I need to parse a html definition list like the following:
<dl>
<dt>stuff</dt>
<dd>junk</dd>
<dd>things</dd>
<dd>whatnot</dd>
<dt>colors</dt>
<dd>red</dd>
<dd>green</dd>
<dd>blue</dd>
</dl>
So that I can end up with an associative array like this:
[definition list] =>
[stuff] =>
[0] => junk
[1] => things
[2] => whatnot
[colors] =>
[0] => red
[1] => green
[2] => blue
I am using DOMDocument -> loadHTML()
to import the HTML string into an object and then simplexml_import_dom()

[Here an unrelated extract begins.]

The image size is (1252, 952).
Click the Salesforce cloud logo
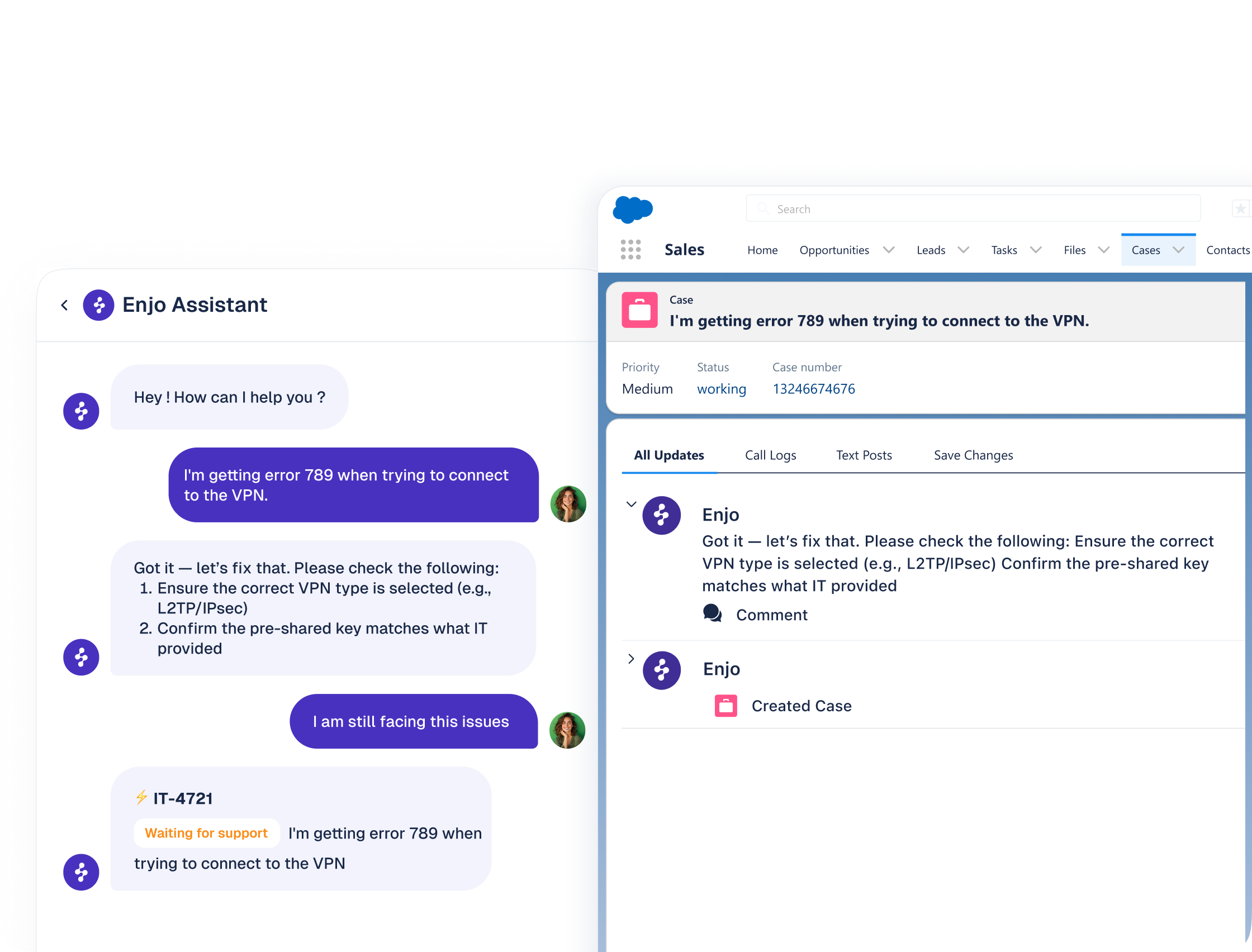(633, 209)
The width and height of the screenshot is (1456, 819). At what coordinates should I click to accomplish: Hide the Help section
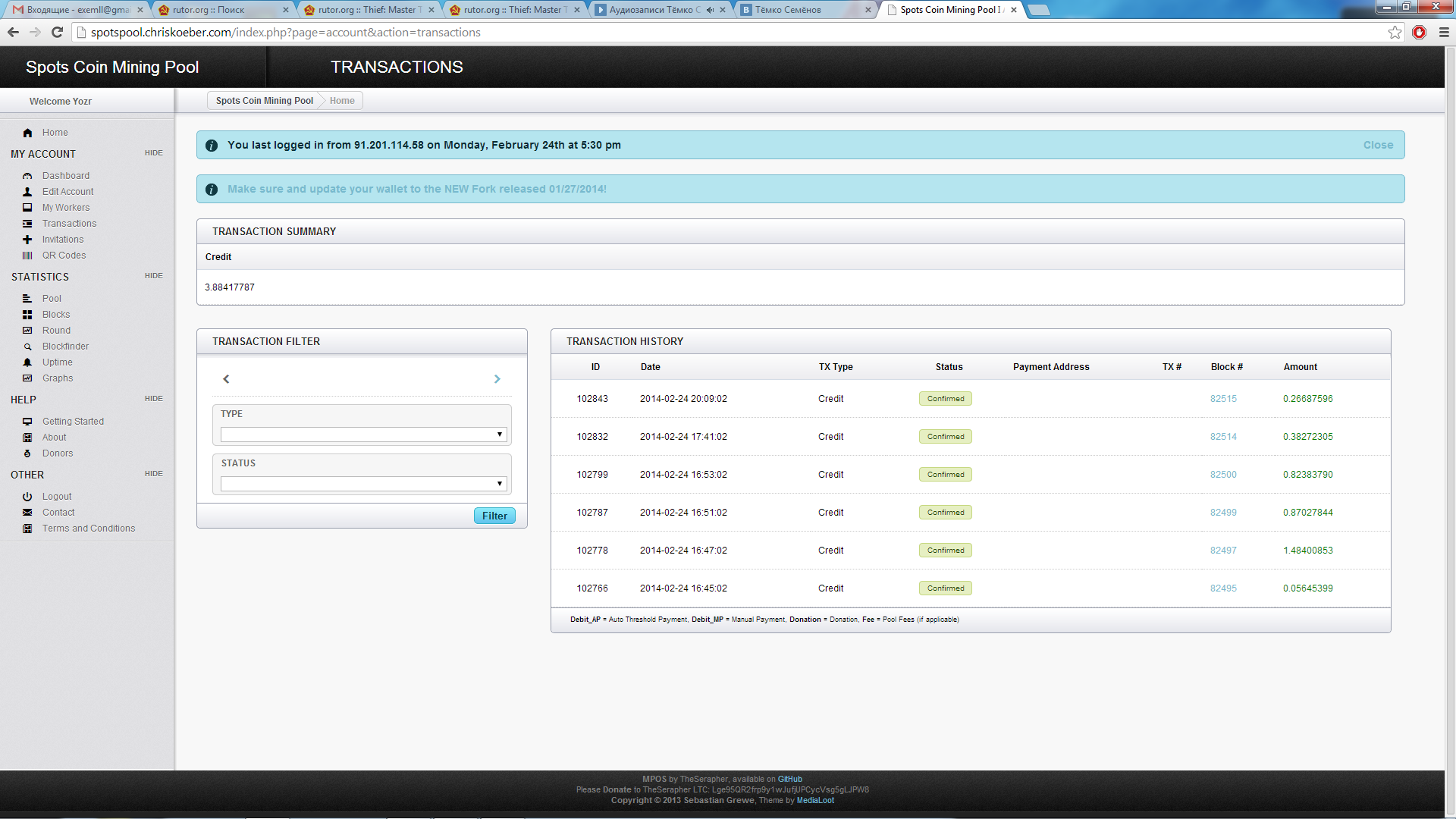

to use the simplexml extensions, specifically xpath
.
The problem I'm having is with the XPath syntax for querying all <dd>
elements that are consecutive and not broken by a <dt>
.
Since <dd>
elements are not considered children of <dt>
elements, I can't simply loop through a query all dt
s and query for all dd
s.
So I'm thinking I have to do a query for the first dd
sibling of each dt
and then all dd
siblings of that first dd
.
But I'm not clear from the XPath tutorials if this is possible. Can you say "consecutive matching siblings"? Or am I forced to loop through each child of the original dl
and move over any dt
s and dd
as they show up?